Support your local independent bookstore: buy it there!
Content: There are a half-dozen f-bombs in addition to a handful of other milder swear words. Also there’s off-screen sex and some drug use. For these reasons, the book is in the Teen (ages 14+) section of the bookstore.
Others in the series: Just One Day

The book opens with Willem de Reuter, Dutch actor and playboy, waking from a coma. For those who have read Just One Day, you know exactly what point in the overarching story of Willem and Allyson that this picks up. The question is: where does Willem go from here?

While I’ve known that this book was coming out since reading Just One Day, I have to admit that I’m not sure it needed a companion book, or that Willem’s side of  the story needed to be told. That said, I was curious about Willem as a character, and the path that he took over the year that Allyson was trying to figure herself out. It turns out that while Willem’s path was more adventurous than Allyson’s, it essentially was the same: he needed to figure himself out.

However, it was Willem’s adventurous lifestyle that made the book for me.
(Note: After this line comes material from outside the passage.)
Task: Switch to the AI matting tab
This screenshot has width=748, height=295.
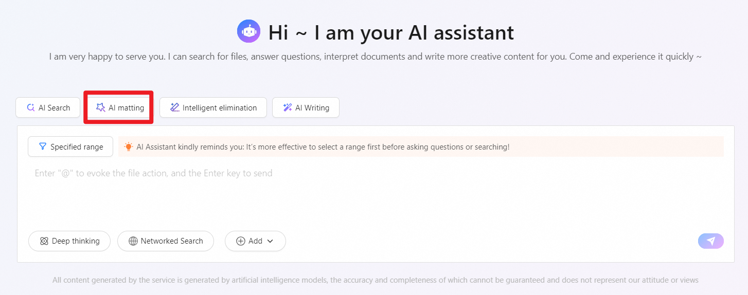Action: 119,108
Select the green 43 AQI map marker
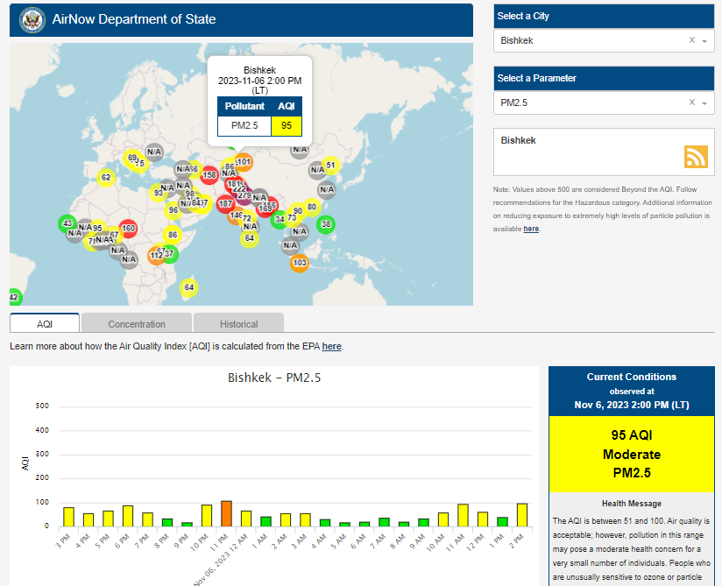 (x=67, y=223)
He couldn’t shake the memory of Allyson — or Lulu as he called her — and the searching for her (and, inadvertently, the healing from the grief of his father’s death three years before) took him to Mexico and India as well as through rural Netherlands and Amsterdam. I’m a sucker for books like these, ones where the main character gets to travel the world, giving himself over to the experience of seeing things.

And even though Willem is uncertain about his direction and, admittedly, a bit angsty (or in a funk a we’d call it around our house), he’s a pretty amiable character to be traveling the world with. I love how he picks up friends as he wanders from place to place. And how he just falls into experiences. It seems so… effortless.

I do understand that in many ways this is a fantasy. Not only the love-at-first-sight thing, but also the Fate/Kismet/Karma thing. No one’s life is that effortless, that charmed, that fate-driven. But, it was a nice fantasy to immerse oneself in for a while to get away from the drugery of “real” life.